El racismo en los tiempos del biberón

Princesas Saga

Échenle la culpa a La mancha humana, que como buena experiencia artística he seguido teniendo presente considerable tiempo después de haberla terminado de leer. O a que haya vuelto a tropezarme con algún folleto navideño de Saga Falabella, con aquella propaganda de niñas rubitas que provocó una polémica más estúpida que ociosa. En todo caso, comparto aquí tres vivencias del racismo que en racimo se me han venido a la cabeza, e involucran de tal o cual manera al sector de la sociedad más frágil, adorable y cuchicuchi.

1)

Domingo y verano hacen juntos una mala circunstancia para bañarse a la piscina del Club Grau. La natación se convierte en imposible, al menos en línea como que recta. La concentración de bullosa carne humana vuelve menos refrescante el chapuzón y obliga a hablar a gritos incluso en distancias cortas. Pero allá estaba yo, heroico padre, vigilando sin descanso -que bien que lo añoraba- a mi parva pero inquieta progenie.

La mayor de mis vástagas emergió para mostrarme el precioso hallazgo de unas gafas de natación, inequívocamente masculinas según los estándares peruanos (o sea, de color azul). Yo opiné, más que sugerí, que habría que buscar al dueño, y ella se lo tomó imperativamente en serio. Surcaba las aguas preguntando a cada niño que encontraba, y eran muchos, si eran suyas las gafas aquellas. Yo espiaba observaba de lejos su búsqueda implacable.

Finalmente, se interesaron por su caso un par de caballeros en quienes se notaba ese talante grave y experiencia de la vida que solo se adquieren al cumplir los diez años. Las gafas tampoco eran suyas, pero se pusieron a discurrir sobre a quién podrían preguntarle. En pleno discurrimiento, uno de los dos señaló unos metros más allá para sugerir:

— Yo creo que pueden ser del chico de allá, ese que tiene el pelo normal…

El otro se volvió para corregirlo con indignación:

— ¡Negro!

El bullicio piscinero me impidió seguir al detalle la discusión en que pasó a convertirse tanto discurrir.

2)

La gestualidad es traidora por sí misma, y no digamos ya en un diálogo intercultural. Me di cuenta cuando, ante mi incapacidad para decir en inglés “ojos rasgados como los habituales en los individuos de origen genético en el extremo oriental del Asia”, me limité a llevarme un índice a cada rabillo del ojo. Mi interlocutora estadounidense me advirtió muy seriamente que el gesto, en su país, era considerado racistamente ofensivo. Por si me había parecido exagerado, en 2008 la entonces espléndida selección española de baloncesto fue vilipendiada por la prensa anglófona a causa de su al parecer denigrante gesto de amistad a China.

Selección española en Pekín

Estas experiencias me habían puesto en guardia para el frecuente trato con estudiantes chinos en la Universidad de Piura. Pero un día que se celebraba en el Instituto Confucio la Fiesta de Medio Año, me vi rodeado de jóvenes chinas que se interesaban por mi bebé recién nacida. Yo les mostraba sus fotos y se ponían como locas de contento. Y una de ellas exclamó emocionada, llevándose cada índice al rabillo ocular respectivo: “¡Y tiene los ojos así!”.

3)

Como en el tercer caso del detective Auguste Dupin, aquí ya no hay participación personal sino solo comentario de la prensa. Es también noticia vieja: un muchacho de familia famosa armaba escándalo en el cine, y acabó intercambiando golpes con la pareja furiosa que se atrevió a reprenderles. La anécdota no hubiera tenido la repercusión que tuvo de no haberse el chico referido a sus reprensores como “serranos”, y ahí sí que dio que hablar por unas cuantas semanas.

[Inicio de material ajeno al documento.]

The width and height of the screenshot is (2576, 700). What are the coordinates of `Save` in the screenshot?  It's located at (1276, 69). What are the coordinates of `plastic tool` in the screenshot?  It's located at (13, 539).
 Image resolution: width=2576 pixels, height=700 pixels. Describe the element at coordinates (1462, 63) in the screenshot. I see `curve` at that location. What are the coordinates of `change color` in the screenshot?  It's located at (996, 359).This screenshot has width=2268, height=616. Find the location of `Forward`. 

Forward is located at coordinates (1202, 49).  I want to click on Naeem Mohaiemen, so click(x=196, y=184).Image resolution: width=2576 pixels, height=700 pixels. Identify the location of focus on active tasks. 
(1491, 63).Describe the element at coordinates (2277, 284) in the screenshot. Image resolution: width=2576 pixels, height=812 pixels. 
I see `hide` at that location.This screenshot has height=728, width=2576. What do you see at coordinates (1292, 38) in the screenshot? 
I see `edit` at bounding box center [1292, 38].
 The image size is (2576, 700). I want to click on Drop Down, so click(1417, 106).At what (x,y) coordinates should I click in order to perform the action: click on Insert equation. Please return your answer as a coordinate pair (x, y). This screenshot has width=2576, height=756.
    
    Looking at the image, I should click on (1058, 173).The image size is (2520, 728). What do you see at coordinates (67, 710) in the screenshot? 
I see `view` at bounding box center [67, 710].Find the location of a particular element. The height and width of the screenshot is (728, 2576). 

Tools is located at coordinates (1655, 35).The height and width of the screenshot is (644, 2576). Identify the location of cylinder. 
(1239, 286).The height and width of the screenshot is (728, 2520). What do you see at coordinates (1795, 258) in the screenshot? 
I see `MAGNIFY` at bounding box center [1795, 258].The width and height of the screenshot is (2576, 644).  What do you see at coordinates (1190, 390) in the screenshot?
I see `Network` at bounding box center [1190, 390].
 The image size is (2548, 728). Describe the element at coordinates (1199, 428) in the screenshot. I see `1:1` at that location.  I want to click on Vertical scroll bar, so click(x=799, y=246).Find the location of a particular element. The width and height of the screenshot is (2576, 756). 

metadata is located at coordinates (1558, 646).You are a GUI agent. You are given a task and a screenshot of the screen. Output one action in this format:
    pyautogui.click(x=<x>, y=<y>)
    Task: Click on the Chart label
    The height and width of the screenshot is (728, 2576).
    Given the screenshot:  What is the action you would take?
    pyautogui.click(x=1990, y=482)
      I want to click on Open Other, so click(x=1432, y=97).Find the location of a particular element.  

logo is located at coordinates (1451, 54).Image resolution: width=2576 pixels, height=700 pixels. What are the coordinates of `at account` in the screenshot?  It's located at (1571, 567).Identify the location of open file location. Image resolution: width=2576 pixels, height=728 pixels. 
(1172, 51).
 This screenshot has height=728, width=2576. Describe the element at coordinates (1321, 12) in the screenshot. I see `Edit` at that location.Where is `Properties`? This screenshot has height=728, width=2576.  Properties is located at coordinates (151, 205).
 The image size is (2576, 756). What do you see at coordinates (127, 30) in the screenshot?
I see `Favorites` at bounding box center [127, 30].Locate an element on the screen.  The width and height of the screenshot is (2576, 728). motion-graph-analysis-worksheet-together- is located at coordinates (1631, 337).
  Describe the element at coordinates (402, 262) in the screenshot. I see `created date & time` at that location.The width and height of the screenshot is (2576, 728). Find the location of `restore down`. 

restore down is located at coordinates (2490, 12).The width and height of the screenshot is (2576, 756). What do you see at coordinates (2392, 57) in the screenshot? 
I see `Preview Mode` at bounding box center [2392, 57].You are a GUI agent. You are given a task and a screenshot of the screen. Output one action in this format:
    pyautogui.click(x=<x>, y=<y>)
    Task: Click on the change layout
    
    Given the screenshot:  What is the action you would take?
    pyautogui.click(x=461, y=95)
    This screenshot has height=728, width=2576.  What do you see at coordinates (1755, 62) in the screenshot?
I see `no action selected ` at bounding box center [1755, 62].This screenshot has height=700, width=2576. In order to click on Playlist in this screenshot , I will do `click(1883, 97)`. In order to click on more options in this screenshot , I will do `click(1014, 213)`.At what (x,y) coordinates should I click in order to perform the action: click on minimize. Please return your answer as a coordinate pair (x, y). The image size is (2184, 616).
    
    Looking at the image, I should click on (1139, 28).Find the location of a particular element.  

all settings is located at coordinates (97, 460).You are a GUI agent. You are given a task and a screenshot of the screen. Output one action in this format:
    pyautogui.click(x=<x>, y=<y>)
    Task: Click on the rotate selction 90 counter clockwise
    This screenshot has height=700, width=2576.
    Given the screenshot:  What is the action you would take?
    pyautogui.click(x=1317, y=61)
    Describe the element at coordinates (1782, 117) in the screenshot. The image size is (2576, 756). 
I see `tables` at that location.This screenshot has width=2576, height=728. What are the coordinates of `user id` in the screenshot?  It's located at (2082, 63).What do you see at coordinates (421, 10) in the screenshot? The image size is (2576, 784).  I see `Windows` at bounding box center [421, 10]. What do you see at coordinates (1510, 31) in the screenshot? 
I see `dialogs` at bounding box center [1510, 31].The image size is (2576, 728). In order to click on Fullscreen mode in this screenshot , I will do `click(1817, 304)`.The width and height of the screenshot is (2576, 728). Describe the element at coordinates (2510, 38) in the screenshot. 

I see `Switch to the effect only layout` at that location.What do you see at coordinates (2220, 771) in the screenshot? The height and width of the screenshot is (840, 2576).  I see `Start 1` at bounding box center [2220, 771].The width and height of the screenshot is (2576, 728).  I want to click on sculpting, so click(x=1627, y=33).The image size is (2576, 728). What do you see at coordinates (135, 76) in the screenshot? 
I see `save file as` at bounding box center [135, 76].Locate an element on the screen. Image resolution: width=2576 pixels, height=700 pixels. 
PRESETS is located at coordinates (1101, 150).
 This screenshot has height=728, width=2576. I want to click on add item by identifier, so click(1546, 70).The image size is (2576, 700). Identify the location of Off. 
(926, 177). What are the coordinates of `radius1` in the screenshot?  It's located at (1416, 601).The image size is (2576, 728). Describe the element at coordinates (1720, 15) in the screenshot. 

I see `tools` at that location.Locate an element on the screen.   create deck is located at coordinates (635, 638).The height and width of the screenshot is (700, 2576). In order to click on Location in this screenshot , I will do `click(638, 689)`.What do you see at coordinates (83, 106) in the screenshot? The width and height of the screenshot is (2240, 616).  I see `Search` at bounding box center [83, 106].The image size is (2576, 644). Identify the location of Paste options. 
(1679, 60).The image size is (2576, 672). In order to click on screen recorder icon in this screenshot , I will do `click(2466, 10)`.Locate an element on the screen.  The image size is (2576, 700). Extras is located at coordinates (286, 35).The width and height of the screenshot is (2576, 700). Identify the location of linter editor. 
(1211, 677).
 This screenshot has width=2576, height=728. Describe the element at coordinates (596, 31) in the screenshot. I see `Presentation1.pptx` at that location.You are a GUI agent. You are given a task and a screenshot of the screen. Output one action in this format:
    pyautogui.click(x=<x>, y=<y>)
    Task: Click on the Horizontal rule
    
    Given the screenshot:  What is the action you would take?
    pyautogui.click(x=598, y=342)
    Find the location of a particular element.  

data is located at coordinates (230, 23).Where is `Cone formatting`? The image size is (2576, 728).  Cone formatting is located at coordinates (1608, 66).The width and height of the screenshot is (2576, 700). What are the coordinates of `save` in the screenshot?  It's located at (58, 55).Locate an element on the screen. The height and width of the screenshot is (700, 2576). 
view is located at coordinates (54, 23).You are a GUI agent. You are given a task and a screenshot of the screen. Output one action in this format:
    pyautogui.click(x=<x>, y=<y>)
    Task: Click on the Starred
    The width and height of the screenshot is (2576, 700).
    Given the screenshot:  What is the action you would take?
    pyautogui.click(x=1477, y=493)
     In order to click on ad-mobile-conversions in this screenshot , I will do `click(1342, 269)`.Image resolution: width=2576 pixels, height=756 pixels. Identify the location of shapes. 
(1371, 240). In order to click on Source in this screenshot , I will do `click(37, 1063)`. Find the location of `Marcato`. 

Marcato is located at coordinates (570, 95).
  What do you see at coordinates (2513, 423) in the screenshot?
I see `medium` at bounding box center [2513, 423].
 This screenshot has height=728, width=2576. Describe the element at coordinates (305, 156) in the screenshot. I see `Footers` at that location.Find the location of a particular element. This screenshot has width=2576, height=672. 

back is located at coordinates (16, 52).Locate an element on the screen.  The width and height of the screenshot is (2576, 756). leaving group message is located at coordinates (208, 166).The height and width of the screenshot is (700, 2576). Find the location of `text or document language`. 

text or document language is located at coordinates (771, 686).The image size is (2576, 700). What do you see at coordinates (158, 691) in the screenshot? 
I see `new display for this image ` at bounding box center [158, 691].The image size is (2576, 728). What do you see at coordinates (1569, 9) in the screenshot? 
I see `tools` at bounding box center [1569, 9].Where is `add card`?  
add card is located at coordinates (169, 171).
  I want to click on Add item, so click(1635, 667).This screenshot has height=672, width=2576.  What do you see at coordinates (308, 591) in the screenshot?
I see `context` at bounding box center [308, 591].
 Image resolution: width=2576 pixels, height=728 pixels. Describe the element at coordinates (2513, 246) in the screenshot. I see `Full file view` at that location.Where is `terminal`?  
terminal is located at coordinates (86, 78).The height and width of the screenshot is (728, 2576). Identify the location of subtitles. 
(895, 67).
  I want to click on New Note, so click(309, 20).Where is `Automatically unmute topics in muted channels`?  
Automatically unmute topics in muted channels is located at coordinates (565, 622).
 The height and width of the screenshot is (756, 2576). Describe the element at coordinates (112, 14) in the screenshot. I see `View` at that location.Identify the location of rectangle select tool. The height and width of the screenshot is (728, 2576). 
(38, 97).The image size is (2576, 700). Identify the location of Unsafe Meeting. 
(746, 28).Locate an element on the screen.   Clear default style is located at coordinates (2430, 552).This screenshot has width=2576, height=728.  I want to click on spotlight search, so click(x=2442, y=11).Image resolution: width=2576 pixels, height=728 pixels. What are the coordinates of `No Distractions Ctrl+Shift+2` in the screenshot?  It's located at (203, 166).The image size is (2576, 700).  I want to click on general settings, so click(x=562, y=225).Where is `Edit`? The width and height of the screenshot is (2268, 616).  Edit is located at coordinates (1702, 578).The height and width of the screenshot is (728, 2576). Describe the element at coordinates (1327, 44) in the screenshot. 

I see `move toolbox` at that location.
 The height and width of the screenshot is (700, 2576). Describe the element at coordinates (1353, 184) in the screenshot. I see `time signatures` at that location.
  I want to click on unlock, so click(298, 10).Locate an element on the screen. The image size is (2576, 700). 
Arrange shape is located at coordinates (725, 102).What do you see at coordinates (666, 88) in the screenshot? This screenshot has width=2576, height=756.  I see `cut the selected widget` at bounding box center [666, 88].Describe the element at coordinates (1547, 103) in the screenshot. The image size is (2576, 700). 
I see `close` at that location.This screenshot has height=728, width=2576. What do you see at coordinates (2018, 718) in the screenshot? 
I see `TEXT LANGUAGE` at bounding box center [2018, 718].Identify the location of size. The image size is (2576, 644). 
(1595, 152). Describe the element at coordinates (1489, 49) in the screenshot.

El chico no tenía por qué ser ningún vándalo, que cualquiera tiene un mal día o un mal pronto, y es muy posible que sus padres lo corrigieran después como es debido. Pero, si la responsabilidad educadora hubiese sido exclusivamente de la prensa, la conclusión que podría haber sacado el protagonista es la siguiente: “Falta el respeto al público del cine si te place. No les dejes ver la película en paz. Ensucia y grita, llámales imbéciles, cojudos, hijos de puta o lo que sea, siempre y cuando no tenga que ver con su color de piel. El racismo es el único signo de incivilidad que atrae la atención mediática”.